◆ **Given text**:
▬▬▬

Aviation experts in an industrial boeing 777 simulator stated the aircraft wasn't designed for that altitude and that the speed of the drop should have started to tear it to pieces; beginning with the bay doors for landing gears and ripping off of the wings.

They say that even if it did survive such a maneuver, it would no longer be airworthy.

However, further data suggests that not only did it survive but even climbed again and at one point flew below 5,000' subjecting it to structural and engine stress even more and more intense fuel consumption.

Not only that, it followed a zigzag pattern and unbelievably was able to be airborne for 7 and a half hours.



Early leaks even said it was detected heading toward Pulau Perak island which slightly deviates from this path but this was later retracted.

The aviation experts said radar and visual detection could be avoided by flying low over mountains in the area around the Himalayas, conceivably.

After those aerial acrobatics in that giant aircraft?

Now that is some super skillful flying.

▬▬▬

◆ **Task 1**: In the passage on the Boeing 777's flight, toward which island did early leaks say the aircraft was detected heading?
◆ **Task 2**: Carry on the passage about the Boeing 777's flight, picking up after its final sentence.
You won't need the material at all.

▬▬▬

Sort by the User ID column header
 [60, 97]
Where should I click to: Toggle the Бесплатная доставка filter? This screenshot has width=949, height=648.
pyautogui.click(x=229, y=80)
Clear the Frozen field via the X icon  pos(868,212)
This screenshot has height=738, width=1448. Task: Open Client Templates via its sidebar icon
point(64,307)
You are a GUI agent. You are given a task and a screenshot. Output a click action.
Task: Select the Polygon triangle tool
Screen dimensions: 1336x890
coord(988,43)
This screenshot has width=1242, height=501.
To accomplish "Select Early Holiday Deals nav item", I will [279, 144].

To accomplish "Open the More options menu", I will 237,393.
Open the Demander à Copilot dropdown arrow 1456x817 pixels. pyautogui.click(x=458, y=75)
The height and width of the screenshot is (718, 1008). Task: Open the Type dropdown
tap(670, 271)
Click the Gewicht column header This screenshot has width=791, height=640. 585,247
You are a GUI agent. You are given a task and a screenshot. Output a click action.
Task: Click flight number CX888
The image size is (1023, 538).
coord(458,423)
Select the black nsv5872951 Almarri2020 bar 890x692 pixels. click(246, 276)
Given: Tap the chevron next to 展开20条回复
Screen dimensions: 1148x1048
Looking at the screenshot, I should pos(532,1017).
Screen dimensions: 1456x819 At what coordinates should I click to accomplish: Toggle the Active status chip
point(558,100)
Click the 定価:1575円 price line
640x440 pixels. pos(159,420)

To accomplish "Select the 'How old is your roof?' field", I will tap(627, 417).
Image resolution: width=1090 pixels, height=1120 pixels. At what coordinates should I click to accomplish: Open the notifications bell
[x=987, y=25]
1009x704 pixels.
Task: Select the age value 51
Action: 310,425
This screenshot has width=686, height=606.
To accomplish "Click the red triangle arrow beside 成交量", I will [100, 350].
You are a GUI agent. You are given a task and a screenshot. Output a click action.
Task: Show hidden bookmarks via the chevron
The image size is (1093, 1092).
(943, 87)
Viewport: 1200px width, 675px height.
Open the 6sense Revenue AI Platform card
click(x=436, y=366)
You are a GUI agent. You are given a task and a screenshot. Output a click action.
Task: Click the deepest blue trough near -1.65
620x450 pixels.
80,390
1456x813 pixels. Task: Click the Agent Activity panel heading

▬▬▬

◆ **Final result 1**: Pulau Perak.

◆ **Final result 2**:
Authorities reportedly looking at flight engineer, plane altitude in missing Malaysia jetliner investigation

Authorities are also examining the possibility that the plane flew at an altitude of less than 5,000 feet to avoid radar coverage after it turned back from its planned route to Beijing, the Malaysian newspaper New Straits Times reports.

The newspaper said officials are reviewing the plane’s flight profile to determine whether it used “terrain masking” techniques during the time it disappeared from radar coverage.

"It's possible that the aircraft had hugged the terrain in some areas that are mountainous to avoid radar detection,” an official told the newspaper. “The person who had control over the aircraft has a solid knowledge of avionics and navigation…it passed low over Kelantan, that was true.”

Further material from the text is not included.